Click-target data
----
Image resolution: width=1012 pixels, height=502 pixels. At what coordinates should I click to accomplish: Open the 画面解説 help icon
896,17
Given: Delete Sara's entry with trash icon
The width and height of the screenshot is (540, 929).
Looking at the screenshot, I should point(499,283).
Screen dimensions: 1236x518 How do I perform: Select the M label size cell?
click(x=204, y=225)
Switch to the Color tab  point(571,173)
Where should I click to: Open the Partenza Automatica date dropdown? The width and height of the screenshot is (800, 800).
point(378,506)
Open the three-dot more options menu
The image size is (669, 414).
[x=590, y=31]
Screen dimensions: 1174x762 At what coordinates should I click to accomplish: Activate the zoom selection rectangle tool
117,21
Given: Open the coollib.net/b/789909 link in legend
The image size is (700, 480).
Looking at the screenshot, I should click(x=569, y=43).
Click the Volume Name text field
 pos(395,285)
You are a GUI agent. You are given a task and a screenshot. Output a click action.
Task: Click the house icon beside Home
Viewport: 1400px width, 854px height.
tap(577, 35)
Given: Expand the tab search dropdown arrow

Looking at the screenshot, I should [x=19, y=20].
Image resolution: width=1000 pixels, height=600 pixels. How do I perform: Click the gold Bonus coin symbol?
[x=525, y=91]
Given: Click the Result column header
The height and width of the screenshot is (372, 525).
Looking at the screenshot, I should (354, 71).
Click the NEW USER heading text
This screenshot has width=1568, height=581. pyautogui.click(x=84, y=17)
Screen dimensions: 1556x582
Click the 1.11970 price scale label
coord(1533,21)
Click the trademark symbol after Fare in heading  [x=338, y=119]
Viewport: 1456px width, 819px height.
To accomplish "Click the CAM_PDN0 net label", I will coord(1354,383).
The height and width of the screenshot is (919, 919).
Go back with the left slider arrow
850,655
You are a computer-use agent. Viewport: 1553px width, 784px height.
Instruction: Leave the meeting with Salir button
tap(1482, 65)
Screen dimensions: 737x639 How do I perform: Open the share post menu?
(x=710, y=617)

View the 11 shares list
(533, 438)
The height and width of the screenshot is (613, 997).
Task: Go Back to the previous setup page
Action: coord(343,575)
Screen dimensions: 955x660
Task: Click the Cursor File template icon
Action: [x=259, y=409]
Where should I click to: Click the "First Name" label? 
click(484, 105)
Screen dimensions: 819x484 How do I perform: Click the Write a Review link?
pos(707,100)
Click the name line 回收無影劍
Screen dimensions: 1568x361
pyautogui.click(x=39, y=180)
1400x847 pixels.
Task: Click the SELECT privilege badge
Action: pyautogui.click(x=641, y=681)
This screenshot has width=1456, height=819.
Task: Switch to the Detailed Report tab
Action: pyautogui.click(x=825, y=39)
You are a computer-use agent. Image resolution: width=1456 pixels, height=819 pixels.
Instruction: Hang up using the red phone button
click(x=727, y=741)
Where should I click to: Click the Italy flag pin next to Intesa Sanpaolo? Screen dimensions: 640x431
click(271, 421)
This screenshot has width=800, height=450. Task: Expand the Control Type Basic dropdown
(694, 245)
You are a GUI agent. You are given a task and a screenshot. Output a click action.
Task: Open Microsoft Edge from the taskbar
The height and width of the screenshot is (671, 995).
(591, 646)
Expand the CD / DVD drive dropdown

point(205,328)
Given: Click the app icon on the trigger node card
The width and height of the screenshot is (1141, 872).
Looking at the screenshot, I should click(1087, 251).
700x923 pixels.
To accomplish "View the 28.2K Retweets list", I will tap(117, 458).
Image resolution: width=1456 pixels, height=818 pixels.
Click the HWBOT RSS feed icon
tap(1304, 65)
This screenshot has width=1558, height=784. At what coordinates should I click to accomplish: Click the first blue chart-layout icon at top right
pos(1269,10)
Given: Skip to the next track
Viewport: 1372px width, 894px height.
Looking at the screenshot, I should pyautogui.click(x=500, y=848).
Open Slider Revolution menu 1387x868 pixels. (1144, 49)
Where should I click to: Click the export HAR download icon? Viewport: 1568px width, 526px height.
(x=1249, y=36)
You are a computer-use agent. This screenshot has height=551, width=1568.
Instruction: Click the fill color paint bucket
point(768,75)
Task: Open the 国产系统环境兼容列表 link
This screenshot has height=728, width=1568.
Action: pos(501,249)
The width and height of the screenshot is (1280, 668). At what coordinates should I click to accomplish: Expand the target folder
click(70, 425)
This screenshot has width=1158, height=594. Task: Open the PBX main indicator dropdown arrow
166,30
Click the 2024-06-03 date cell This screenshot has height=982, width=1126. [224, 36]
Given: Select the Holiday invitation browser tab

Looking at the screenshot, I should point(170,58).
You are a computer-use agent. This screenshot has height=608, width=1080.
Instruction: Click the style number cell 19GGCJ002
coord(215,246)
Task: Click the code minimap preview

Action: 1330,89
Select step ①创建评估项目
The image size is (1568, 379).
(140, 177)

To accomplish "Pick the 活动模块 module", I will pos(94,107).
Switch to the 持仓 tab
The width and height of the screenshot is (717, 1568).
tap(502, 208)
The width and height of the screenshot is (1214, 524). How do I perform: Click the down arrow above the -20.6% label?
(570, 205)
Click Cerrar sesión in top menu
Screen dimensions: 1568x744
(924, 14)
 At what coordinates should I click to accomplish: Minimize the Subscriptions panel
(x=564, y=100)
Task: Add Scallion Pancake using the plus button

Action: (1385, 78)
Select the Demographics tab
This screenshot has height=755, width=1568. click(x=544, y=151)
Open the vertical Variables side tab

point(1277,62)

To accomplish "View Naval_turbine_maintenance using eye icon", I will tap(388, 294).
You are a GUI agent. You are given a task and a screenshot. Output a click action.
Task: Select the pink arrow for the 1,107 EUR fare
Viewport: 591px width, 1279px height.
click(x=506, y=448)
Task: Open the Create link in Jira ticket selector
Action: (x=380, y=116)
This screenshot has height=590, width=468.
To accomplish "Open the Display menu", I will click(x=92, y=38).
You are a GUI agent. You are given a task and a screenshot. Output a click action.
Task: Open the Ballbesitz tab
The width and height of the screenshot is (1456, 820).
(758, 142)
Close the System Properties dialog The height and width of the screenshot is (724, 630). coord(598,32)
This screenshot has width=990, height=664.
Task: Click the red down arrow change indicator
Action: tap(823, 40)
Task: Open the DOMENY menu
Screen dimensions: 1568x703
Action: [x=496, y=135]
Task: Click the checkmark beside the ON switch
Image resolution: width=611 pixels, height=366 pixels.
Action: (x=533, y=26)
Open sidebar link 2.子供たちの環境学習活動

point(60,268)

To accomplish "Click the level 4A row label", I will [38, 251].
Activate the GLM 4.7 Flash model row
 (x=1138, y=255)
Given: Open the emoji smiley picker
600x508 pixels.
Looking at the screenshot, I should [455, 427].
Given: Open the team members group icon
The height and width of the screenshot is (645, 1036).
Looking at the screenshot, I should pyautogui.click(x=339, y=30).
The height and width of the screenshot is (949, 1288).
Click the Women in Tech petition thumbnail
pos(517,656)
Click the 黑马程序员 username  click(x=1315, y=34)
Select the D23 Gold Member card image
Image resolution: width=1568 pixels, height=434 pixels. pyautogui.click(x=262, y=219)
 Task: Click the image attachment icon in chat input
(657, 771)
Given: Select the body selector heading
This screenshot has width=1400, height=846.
----
GIVEN REQUEST | Arrange every line of the listing above as a Markdown table with the columns "Row" and "Listing line." Number the rows in order and leave out blank lines.

COMPLETED TASK |
| Row | Listing line |
|---|---|
| 1 | Image resolution: width=1012 pixels, height=502 pixels. At what coordinates should I click to accomplish: Open the 画面解説 help icon |
| 2 | 896,17 |
| 3 | Given: Delete Sara's entry with trash icon |
| 4 | The width and height of the screenshot is (540, 929). |
| 5 | Looking at the screenshot, I should point(499,283). |
| 6 | Screen dimensions: 1236x518 How do I perform: Select the M label size cell? |
| 7 | click(x=204, y=225) |
| 8 | Switch to the Color tab  point(571,173) |
| 9 | Where should I click to: Open the Partenza Automatica date dropdown? The width and height of the screenshot is (800, 800). |
| 10 | point(378,506) |
| 11 | Open the three-dot more options menu |
| 12 | The image size is (669, 414). |
| 13 | [x=590, y=31] |
| 14 | Screen dimensions: 1174x762 At what coordinates should I click to accomplish: Activate the zoom selection rectangle tool |
| 15 | 117,21 |
| 16 | Given: Open the coollib.net/b/789909 link in legend |
| 17 | The image size is (700, 480). |
| 18 | Looking at the screenshot, I should click(x=569, y=43). |
| 19 | Click the Volume Name text field |
| 20 |  pos(395,285) |
| 21 | You are a GUI agent. You are given a task and a screenshot. Output a click action. |
| 22 | Task: Click the house icon beside Home |
| 23 | Viewport: 1400px width, 854px height. |
| 24 | tap(577, 35) |
| 25 | Given: Expand the tab search dropdown arrow |
| 26 | Looking at the screenshot, I should [x=19, y=20]. |
| 27 | Image resolution: width=1000 pixels, height=600 pixels. How do I perform: Click the gold Bonus coin symbol? |
| 28 | [x=525, y=91] |
| 29 | Given: Click the Result column header |
| 30 | The height and width of the screenshot is (372, 525). |
| 31 | Looking at the screenshot, I should (354, 71). |
| 32 | Click the NEW USER heading text |
| 33 | This screenshot has width=1568, height=581. pyautogui.click(x=84, y=17) |
| 34 | Screen dimensions: 1556x582 |
| 35 | Click the 1.11970 price scale label |
| 36 | coord(1533,21) |
| 37 | Click the trademark symbol after Fare in heading  [x=338, y=119] |
| 38 | Viewport: 1456px width, 819px height. |
| 39 | To accomplish "Click the CAM_PDN0 net label", I will coord(1354,383). |
| 40 | The height and width of the screenshot is (919, 919). |
| 41 | Go back with the left slider arrow |
| 42 | 850,655 |
| 43 | You are a computer-use agent. Viewport: 1553px width, 784px height. |
| 44 | Instruction: Leave the meeting with Salir button |
| 45 | tap(1482, 65) |
| 46 | Screen dimensions: 737x639 How do I perform: Open the share post menu? |
| 47 | (x=710, y=617) |
| 48 | View the 11 shares list |
| 49 | (533, 438) |
| 50 | The height and width of the screenshot is (613, 997). |
| 51 | Task: Go Back to the previous setup page |
| 52 | Action: coord(343,575) |
| 53 | Screen dimensions: 955x660 |
| 54 | Task: Click the Cursor File template icon |
| 55 | Action: [x=259, y=409] |
| 56 | Where should I click to: Click the "First Name" label?  |
| 57 | click(484, 105) |
| 58 | Screen dimensions: 819x484 How do I perform: Click the Write a Review link? |
| 59 | pos(707,100) |
| 60 | Click the name line 回收無影劍 |
| 61 | Screen dimensions: 1568x361 |
| 62 | pyautogui.click(x=39, y=180) |
| 63 | 1400x847 pixels. |
| 64 | Task: Click the SELECT privilege badge |
| 65 | Action: pyautogui.click(x=641, y=681) |
| 66 | This screenshot has width=1456, height=819. |
| 67 | Task: Switch to the Detailed Report tab |
| 68 | Action: pyautogui.click(x=825, y=39) |
| 69 | You are a computer-use agent. Image resolution: width=1456 pixels, height=819 pixels. |
| 70 | Instruction: Hang up using the red phone button |
| 71 | click(x=727, y=741) |
| 72 | Where should I click to: Click the Italy flag pin next to Intesa Sanpaolo? Screen dimensions: 640x431 |
| 73 | click(271, 421) |
| 74 | This screenshot has width=800, height=450. Task: Expand the Control Type Basic dropdown |
| 75 | (694, 245) |
| 76 | You are a GUI agent. You are given a task and a screenshot. Output a click action. |
| 77 | Task: Open Microsoft Edge from the taskbar |
| 78 | The height and width of the screenshot is (671, 995). |
| 79 | (591, 646) |
| 80 | Expand the CD / DVD drive dropdown |
| 81 | point(205,328) |
| 82 | Given: Click the app icon on the trigger node card |
| 83 | The width and height of the screenshot is (1141, 872). |
| 84 | Looking at the screenshot, I should click(1087, 251). |
| 85 | 700x923 pixels. |
| 86 | To accomplish "View the 28.2K Retweets list", I will tap(117, 458). |
| 87 | Image resolution: width=1456 pixels, height=818 pixels. |
| 88 | Click the HWBOT RSS feed icon |
| 89 | tap(1304, 65) |
| 90 | This screenshot has width=1558, height=784. At what coordinates should I click to accomplish: Click the first blue chart-layout icon at top right |
| 91 | pos(1269,10) |
| 92 | Given: Skip to the next track |
| 93 | Viewport: 1372px width, 894px height. |
| 94 | Looking at the screenshot, I should pyautogui.click(x=500, y=848). |
| 95 | Open Slider Revolution menu 1387x868 pixels. (1144, 49) |
| 96 | Where should I click to: Click the export HAR download icon? Viewport: 1568px width, 526px height. |
| 97 | (x=1249, y=36) |
| 98 | You are a computer-use agent. This screenshot has height=551, width=1568. |
| 99 | Instruction: Click the fill color paint bucket |
| 100 | point(768,75) |
| 101 | Task: Open the 国产系统环境兼容列表 link |
| 102 | This screenshot has height=728, width=1568. |
| 103 | Action: pos(501,249) |
| 104 | The width and height of the screenshot is (1280, 668). At what coordinates should I click to accomplish: Expand the target folder |
| 105 | click(70, 425) |
| 106 | This screenshot has width=1158, height=594. Task: Open the PBX main indicator dropdown arrow |
| 107 | 166,30 |
| 108 | Click the 2024-06-03 date cell This screenshot has height=982, width=1126. [224, 36] |
| 109 | Given: Select the Holiday invitation browser tab |
| 110 | Looking at the screenshot, I should point(170,58). |
| 111 | You are a computer-use agent. This screenshot has height=608, width=1080. |
| 112 | Instruction: Click the style number cell 19GGCJ002 |
| 113 | coord(215,246) |
| 114 | Task: Click the code minimap preview |
| 115 | Action: 1330,89 |
| 116 | Select step ①创建评估项目 |
| 117 | The image size is (1568, 379). |
| 118 | (140, 177) |
| 119 | To accomplish "Pick the 活动模块 module", I will pos(94,107). |
| 120 | Switch to the 持仓 tab |
| 121 | The width and height of the screenshot is (717, 1568). |
| 122 | tap(502, 208) |
| 123 | The width and height of the screenshot is (1214, 524). How do I perform: Click the down arrow above the -20.6% label? |
| 124 | (570, 205) |
| 125 | Click Cerrar sesión in top menu |
| 126 | Screen dimensions: 1568x744 |
| 127 | (924, 14) |
| 128 |  At what coordinates should I click to accomplish: Minimize the Subscriptions panel |
| 129 | (x=564, y=100) |
| 130 | Task: Add Scallion Pancake using the plus button |
| 131 | Action: (1385, 78) |
| 132 | Select the Demographics tab |
| 133 | This screenshot has height=755, width=1568. click(x=544, y=151) |
| 134 | Open the vertical Variables side tab |
| 135 | point(1277,62) |
| 136 | To accomplish "View Naval_turbine_maintenance using eye icon", I will tap(388, 294). |
| 137 | You are a GUI agent. You are given a task and a screenshot. Output a click action. |
| 138 | Task: Select the pink arrow for the 1,107 EUR fare |
| 139 | Viewport: 591px width, 1279px height. |
| 140 | click(x=506, y=448) |
| 141 | Task: Open the Create link in Jira ticket selector |
| 142 | Action: (x=380, y=116) |
| 143 | This screenshot has height=590, width=468. |
| 144 | To accomplish "Open the Display menu", I will click(x=92, y=38). |
| 145 | You are a GUI agent. You are given a task and a screenshot. Output a click action. |
| 146 | Task: Open the Ballbesitz tab |
| 147 | The width and height of the screenshot is (1456, 820). |
| 148 | (758, 142) |
| 149 | Close the System Properties dialog The height and width of the screenshot is (724, 630). coord(598,32) |
| 150 | This screenshot has width=990, height=664. |
| 151 | Task: Click the red down arrow change indicator |
| 152 | Action: tap(823, 40) |
| 153 | Task: Open the DOMENY menu |
| 154 | Screen dimensions: 1568x703 |
| 155 | Action: [x=496, y=135] |
| 156 | Task: Click the checkmark beside the ON switch |
| 157 | Image resolution: width=611 pixels, height=366 pixels. |
| 158 | Action: (x=533, y=26) |
| 159 | Open sidebar link 2.子供たちの環境学習活動 |
| 160 | point(60,268) |
| 161 | To accomplish "Click the level 4A row label", I will [38, 251]. |
| 162 | Activate the GLM 4.7 Flash model row |
| 163 |  (x=1138, y=255) |
| 164 | Given: Open the emoji smiley picker |
| 165 | 600x508 pixels. |
| 166 | Looking at the screenshot, I should [455, 427]. |
| 167 | Given: Open the team members group icon |
| 168 | The height and width of the screenshot is (645, 1036). |
| 169 | Looking at the screenshot, I should pyautogui.click(x=339, y=30). |
| 170 | The height and width of the screenshot is (949, 1288). |
| 171 | Click the Women in Tech petition thumbnail |
| 172 | pos(517,656) |
| 173 | Click the 黑马程序员 username  click(x=1315, y=34) |
| 174 | Select the D23 Gold Member card image |
| 175 | Image resolution: width=1568 pixels, height=434 pixels. pyautogui.click(x=262, y=219) |
| 176 |  Task: Click the image attachment icon in chat input |
| 177 | (657, 771) |
| 178 | Given: Select the body selector heading |
| 179 | This screenshot has width=1400, height=846. |